Stored entries:
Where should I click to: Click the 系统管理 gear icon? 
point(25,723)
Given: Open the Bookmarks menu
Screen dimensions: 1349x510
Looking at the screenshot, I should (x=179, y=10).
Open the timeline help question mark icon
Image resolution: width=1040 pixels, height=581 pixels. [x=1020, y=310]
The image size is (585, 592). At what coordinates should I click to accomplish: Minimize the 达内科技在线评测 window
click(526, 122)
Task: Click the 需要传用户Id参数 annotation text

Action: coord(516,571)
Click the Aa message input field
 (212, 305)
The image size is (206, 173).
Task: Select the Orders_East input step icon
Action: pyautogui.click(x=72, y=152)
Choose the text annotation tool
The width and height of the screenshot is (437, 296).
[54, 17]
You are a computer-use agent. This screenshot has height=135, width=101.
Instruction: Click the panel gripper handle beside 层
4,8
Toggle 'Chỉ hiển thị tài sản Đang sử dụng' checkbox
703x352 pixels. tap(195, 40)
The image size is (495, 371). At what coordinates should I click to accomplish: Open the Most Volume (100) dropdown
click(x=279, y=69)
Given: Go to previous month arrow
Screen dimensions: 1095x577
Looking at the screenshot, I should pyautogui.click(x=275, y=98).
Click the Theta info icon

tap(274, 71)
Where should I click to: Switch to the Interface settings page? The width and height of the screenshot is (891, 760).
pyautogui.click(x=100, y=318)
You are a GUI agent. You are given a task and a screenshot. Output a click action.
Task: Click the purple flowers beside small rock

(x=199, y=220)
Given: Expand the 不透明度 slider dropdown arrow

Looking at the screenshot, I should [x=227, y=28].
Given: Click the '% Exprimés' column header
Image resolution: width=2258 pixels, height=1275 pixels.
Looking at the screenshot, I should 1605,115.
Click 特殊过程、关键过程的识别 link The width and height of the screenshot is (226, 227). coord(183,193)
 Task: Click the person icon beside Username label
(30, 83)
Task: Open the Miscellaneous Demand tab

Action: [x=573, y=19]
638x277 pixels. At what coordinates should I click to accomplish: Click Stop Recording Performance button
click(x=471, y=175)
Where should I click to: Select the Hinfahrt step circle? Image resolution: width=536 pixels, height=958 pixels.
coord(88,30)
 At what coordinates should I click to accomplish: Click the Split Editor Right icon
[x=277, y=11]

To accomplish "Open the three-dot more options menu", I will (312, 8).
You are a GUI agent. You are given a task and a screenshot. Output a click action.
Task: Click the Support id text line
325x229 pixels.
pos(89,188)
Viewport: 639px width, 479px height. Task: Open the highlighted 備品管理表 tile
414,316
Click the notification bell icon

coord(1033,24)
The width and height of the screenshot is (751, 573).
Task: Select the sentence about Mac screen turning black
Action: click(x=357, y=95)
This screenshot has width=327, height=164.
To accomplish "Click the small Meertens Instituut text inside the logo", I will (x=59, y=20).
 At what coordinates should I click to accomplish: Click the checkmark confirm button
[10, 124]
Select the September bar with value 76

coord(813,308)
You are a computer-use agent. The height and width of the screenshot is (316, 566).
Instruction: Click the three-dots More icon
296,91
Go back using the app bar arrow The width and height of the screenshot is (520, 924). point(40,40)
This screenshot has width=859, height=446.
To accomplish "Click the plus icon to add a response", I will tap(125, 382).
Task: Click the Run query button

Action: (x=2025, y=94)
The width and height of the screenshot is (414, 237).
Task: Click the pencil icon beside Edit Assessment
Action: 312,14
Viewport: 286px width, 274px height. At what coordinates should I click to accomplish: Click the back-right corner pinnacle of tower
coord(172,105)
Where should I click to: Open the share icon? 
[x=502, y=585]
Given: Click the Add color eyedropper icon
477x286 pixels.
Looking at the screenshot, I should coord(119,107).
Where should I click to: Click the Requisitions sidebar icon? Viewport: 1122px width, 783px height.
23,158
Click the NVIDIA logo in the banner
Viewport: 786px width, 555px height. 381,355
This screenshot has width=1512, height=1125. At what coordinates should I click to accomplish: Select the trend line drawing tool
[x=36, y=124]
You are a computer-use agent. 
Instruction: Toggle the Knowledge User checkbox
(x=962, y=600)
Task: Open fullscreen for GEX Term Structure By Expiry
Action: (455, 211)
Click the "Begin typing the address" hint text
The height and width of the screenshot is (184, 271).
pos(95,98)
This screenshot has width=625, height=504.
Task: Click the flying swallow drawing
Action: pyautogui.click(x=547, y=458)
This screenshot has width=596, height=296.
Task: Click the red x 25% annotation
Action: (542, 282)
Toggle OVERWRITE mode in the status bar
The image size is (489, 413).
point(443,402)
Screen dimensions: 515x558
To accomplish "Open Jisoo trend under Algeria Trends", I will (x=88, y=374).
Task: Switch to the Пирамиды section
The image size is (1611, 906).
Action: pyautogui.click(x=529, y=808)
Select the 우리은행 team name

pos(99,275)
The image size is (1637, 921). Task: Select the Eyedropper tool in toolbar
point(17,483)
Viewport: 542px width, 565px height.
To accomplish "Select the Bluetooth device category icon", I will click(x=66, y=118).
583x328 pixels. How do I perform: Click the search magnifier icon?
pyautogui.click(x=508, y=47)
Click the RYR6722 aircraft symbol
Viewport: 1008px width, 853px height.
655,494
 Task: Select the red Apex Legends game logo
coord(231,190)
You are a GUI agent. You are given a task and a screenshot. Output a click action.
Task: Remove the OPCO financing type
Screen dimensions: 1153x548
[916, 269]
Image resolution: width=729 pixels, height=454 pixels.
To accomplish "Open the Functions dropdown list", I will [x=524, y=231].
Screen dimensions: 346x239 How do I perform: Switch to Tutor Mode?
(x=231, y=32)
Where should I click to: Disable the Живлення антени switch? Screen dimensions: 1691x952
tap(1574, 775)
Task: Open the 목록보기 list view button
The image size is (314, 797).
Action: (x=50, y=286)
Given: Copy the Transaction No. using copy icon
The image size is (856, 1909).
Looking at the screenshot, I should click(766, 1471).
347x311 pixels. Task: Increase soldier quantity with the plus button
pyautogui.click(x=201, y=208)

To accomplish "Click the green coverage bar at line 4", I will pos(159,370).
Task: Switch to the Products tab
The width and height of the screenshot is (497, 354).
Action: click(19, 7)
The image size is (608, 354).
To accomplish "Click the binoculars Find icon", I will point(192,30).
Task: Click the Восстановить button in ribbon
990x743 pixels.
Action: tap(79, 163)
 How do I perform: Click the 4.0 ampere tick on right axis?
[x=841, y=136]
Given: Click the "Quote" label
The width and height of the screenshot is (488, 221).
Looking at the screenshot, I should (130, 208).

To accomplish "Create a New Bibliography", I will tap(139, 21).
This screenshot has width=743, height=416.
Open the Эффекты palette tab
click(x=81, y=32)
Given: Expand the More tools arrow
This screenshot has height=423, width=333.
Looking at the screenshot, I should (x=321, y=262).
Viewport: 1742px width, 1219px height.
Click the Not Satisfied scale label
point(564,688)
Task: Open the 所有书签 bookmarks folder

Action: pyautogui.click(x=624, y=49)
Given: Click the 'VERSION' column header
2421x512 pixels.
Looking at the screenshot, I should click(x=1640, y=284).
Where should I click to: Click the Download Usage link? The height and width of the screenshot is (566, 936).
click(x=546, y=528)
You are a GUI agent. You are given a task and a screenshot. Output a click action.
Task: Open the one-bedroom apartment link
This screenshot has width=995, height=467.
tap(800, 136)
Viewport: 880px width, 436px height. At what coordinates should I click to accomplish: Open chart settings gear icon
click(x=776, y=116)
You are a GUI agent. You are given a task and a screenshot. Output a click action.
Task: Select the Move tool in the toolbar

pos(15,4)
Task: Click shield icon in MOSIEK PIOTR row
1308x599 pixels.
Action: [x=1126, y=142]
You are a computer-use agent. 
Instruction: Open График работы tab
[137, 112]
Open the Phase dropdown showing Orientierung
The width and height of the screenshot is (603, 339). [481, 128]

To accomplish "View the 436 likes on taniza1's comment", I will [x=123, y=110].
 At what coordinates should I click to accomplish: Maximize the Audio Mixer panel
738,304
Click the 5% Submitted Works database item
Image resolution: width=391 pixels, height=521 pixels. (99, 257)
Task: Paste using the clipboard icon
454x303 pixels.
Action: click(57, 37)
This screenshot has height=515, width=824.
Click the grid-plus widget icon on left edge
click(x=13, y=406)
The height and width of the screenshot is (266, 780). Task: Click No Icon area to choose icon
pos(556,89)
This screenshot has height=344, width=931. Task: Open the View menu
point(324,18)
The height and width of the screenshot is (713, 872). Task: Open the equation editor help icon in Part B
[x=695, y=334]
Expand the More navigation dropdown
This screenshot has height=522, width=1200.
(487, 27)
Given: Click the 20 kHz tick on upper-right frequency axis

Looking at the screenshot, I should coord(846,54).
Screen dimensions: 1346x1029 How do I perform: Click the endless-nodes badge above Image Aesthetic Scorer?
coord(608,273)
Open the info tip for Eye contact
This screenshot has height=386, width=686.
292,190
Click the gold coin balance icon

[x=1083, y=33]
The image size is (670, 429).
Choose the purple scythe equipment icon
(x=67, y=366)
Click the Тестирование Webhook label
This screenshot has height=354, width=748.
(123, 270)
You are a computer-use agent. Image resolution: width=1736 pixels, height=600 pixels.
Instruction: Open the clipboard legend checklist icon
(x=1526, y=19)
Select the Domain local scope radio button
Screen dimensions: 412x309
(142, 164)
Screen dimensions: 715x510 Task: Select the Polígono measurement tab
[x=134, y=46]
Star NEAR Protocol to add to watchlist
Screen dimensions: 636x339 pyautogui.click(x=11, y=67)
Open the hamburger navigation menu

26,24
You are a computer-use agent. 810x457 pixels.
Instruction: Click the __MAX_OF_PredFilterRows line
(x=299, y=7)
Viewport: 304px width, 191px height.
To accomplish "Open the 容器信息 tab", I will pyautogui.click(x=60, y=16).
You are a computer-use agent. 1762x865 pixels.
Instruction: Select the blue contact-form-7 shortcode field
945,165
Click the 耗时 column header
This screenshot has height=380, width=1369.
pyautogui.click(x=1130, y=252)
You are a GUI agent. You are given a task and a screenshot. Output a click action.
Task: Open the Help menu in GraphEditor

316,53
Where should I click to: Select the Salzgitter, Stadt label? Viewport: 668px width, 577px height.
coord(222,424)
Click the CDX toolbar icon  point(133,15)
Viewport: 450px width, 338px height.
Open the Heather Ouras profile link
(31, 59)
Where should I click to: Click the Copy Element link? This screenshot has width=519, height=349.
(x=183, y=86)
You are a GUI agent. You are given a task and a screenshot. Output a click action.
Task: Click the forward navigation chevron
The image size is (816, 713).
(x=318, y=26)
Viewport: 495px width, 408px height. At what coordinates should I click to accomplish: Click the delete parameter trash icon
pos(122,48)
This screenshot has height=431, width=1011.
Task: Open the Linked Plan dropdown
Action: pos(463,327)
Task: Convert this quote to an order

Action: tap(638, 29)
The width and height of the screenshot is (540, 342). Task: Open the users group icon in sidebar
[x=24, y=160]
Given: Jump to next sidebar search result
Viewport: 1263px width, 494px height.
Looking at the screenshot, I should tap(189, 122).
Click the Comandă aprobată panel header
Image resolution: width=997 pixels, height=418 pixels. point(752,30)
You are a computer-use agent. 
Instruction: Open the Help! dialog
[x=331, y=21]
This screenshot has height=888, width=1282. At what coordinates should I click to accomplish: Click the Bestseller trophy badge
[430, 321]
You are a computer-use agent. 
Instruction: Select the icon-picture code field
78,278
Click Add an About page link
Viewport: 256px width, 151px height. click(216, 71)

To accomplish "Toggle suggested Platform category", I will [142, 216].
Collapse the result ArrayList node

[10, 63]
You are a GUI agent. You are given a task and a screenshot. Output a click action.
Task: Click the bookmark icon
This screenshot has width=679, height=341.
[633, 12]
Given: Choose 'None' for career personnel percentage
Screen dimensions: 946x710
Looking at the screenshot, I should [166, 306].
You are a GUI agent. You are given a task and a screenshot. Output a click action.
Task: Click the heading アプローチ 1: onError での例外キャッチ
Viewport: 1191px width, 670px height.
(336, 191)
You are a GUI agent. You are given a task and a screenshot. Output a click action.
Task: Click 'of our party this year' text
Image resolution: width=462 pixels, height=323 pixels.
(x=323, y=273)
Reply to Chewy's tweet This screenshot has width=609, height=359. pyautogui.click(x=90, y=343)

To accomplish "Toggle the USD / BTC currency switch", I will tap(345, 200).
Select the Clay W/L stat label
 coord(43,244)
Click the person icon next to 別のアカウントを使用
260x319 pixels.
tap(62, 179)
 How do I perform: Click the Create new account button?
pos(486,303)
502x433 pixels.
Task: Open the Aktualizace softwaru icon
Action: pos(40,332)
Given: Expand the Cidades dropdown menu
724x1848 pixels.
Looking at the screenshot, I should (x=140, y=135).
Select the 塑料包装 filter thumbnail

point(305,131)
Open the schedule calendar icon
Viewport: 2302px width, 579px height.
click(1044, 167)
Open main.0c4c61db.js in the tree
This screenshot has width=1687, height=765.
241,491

Task brief —
Copy every line of the data that holds the string "using".

Solution to the problem —
Go back using the app bar arrow The width and height of the screenshot is (520, 924). point(40,40)
Given: Copy the Transaction No. using copy icon
Task: Paste using the clipboard icon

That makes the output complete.